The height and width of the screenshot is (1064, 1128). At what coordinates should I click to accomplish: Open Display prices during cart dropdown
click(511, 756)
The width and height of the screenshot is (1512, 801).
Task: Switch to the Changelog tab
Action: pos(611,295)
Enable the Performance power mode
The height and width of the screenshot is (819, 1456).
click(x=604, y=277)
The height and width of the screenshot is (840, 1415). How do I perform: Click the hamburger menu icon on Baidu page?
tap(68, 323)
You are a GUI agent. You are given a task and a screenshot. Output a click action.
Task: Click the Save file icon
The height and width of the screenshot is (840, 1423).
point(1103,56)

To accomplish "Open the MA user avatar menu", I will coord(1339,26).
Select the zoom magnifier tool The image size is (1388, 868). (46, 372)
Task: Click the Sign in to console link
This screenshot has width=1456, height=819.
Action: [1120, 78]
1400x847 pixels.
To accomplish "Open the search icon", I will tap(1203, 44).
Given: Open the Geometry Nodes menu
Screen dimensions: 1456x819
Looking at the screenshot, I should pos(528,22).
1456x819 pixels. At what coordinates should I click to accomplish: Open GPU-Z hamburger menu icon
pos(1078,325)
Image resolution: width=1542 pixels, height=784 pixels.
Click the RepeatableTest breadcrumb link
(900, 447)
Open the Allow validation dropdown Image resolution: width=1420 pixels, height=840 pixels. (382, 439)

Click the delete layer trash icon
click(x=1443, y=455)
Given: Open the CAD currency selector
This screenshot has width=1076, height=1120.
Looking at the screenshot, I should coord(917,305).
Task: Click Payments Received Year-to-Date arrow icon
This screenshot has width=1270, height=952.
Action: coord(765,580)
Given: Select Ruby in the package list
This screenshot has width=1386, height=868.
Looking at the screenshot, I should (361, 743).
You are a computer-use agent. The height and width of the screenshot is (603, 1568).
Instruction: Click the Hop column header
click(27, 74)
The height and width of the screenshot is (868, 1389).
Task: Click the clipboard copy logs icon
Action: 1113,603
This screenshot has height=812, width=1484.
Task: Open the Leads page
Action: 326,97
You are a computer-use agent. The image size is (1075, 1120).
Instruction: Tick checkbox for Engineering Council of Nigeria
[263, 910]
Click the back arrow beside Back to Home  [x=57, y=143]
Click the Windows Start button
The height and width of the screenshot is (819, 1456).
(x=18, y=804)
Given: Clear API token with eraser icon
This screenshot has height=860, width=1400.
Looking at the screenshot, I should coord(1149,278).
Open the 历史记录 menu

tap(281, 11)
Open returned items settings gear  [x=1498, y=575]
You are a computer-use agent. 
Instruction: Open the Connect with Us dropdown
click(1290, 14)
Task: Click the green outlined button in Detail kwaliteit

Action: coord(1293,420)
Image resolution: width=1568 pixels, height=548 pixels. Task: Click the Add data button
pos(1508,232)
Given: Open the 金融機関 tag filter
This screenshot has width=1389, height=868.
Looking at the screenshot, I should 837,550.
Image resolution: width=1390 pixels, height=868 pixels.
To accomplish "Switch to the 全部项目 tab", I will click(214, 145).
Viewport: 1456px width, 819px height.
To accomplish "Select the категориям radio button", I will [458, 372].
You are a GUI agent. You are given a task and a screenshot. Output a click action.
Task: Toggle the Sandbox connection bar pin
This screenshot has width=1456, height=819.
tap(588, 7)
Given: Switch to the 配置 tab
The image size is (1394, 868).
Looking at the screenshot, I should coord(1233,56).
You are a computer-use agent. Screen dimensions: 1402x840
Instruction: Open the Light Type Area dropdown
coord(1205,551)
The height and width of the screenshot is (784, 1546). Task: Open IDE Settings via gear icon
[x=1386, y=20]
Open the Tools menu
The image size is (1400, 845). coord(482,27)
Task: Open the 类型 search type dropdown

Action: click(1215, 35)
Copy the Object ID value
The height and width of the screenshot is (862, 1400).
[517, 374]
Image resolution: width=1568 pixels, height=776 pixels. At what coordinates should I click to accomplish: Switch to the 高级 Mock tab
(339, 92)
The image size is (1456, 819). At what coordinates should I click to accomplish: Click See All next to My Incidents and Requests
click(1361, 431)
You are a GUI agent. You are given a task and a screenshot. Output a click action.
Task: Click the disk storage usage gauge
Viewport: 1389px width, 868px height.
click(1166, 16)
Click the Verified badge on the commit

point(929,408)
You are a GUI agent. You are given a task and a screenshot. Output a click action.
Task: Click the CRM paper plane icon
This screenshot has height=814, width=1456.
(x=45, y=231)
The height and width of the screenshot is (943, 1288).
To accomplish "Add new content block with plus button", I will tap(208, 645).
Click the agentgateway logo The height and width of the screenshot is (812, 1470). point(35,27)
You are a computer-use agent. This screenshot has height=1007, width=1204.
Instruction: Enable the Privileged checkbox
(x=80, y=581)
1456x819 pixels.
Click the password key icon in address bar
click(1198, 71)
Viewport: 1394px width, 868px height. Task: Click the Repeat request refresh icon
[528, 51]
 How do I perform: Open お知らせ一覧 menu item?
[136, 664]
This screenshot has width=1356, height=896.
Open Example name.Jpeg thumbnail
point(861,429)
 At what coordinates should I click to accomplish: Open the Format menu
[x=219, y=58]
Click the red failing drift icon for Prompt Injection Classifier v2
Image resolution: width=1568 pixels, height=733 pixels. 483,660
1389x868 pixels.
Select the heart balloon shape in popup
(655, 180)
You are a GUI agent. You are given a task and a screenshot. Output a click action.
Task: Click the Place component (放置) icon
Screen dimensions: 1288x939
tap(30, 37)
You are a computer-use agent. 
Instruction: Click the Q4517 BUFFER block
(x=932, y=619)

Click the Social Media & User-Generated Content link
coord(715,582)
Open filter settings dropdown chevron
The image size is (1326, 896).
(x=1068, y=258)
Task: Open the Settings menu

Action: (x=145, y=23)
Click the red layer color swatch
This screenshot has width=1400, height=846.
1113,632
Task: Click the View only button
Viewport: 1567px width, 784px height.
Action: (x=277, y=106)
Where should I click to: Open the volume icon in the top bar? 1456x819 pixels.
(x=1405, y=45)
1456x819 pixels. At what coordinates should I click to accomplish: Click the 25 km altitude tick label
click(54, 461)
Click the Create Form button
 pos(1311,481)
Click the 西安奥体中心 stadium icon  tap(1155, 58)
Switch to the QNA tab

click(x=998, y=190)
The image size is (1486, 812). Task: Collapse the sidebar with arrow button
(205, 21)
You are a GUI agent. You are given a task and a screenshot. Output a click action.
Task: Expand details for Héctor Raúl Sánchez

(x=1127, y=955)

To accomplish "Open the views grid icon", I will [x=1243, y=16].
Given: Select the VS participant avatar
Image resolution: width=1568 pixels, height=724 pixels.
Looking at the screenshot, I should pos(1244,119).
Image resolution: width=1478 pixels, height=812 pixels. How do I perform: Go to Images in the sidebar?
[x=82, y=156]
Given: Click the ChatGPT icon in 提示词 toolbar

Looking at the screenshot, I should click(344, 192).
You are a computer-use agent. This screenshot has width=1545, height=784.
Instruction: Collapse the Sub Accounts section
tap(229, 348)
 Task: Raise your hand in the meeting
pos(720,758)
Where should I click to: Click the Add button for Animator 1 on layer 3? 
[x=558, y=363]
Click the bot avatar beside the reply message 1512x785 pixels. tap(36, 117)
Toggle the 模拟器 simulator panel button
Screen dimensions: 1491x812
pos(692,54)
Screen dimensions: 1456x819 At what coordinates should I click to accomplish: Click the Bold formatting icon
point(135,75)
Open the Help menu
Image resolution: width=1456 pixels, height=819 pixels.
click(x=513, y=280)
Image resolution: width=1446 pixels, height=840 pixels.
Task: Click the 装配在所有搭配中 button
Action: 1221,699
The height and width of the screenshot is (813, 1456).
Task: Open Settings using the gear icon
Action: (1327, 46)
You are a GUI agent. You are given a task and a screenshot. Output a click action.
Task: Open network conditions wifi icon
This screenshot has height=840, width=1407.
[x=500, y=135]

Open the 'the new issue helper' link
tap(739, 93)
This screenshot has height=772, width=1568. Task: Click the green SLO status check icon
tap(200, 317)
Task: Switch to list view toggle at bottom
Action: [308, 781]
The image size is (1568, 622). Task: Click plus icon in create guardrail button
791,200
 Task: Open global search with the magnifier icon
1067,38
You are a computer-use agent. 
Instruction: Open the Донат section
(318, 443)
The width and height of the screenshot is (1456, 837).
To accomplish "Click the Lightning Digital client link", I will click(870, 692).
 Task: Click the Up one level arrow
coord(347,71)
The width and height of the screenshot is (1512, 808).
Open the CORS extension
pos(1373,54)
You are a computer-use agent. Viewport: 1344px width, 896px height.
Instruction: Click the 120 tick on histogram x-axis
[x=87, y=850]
◆ ◆ ◆
What you need to do:
Can you write out the lines above, from the first one through the one containing "You are a computer-use agent. The height", exactly as they appear and nothing more?

Answer box:
The height and width of the screenshot is (1064, 1128). At what coordinates should I click to accomplish: Open Display prices during cart dropdown
click(511, 756)
The width and height of the screenshot is (1512, 801).
Task: Switch to the Changelog tab
Action: pos(611,295)
Enable the Performance power mode
The height and width of the screenshot is (819, 1456).
click(x=604, y=277)
The height and width of the screenshot is (840, 1415). How do I perform: Click the hamburger menu icon on Baidu page?
tap(68, 323)
You are a GUI agent. You are given a task and a screenshot. Output a click action.
Task: Click the Save file icon
The height and width of the screenshot is (840, 1423).
point(1103,56)

To accomplish "Open the MA user avatar menu", I will coord(1339,26).
Select the zoom magnifier tool The image size is (1388, 868). (46, 372)
Task: Click the Sign in to console link
This screenshot has width=1456, height=819.
Action: [1120, 78]
1400x847 pixels.
To accomplish "Open the search icon", I will tap(1203, 44).
Given: Open the Geometry Nodes menu
Screen dimensions: 1456x819
Looking at the screenshot, I should pos(528,22).
1456x819 pixels. At what coordinates should I click to accomplish: Open GPU-Z hamburger menu icon
pos(1078,325)
Image resolution: width=1542 pixels, height=784 pixels.
Click the RepeatableTest breadcrumb link
(900, 447)
Open the Allow validation dropdown Image resolution: width=1420 pixels, height=840 pixels. (382, 439)

Click the delete layer trash icon
click(x=1443, y=455)
Given: Open the CAD currency selector
This screenshot has width=1076, height=1120.
Looking at the screenshot, I should coord(917,305).
Task: Click Payments Received Year-to-Date arrow icon
This screenshot has width=1270, height=952.
Action: coord(765,580)
Given: Select Ruby in the package list
This screenshot has width=1386, height=868.
Looking at the screenshot, I should (361, 743).
You are a computer-use agent. The height and width of the screenshot is (603, 1568).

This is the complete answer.